Bleeding Cool is a news website focusing on comics, television, film, board games, and video games. Owned by Avatar Press, it was launched by Rich Johnston in 2009. Avatar Press also publishes an associated magazine, also called Bleeding Cool.

==Content==
Among Bleeding Cool's features are a power list detailing the most influential people in the comics industry.

In 2012, Bleeding Cool covered sexual harassment accusations leveled against DC Comics editor Eddie Berganza, beginning with an incident at WonderCon in Anaheim, California. Though that initial article was a blind item that did not name the victim or accused, four years later, Bleeding Cool named Berganza when it accused him of sexual harassment, and detailed how he had risen in the ranks at DC even after the accusations became known to his employers. This was followed by a November 2017 BuzzFeed report on accusations leveled against Berganza by several women that led to his termination from DC.
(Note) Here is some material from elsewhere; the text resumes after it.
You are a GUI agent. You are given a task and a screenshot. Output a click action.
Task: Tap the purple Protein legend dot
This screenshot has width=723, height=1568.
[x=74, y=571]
In November 2017, Bleeding Cool broke the story that writer/editor C.B. Cebulski, who had recently been promoted to Editor-in-Chief of Marvel Comics, had written a number of Japanese-themed stories for Marvel in 2003 and 2004 under the pseudonym Akira Yoshida, which led to accusations of cultural appropriation, yellowfacing, and "Orientalist profiteering".

== Awards and accolades ==
Bleeding Cool was nominated for the "Favourite Comics Related Website" Eagle Awards in 2010, and won in 2012. It was named as one of PC Magazine's top blogs of 2010.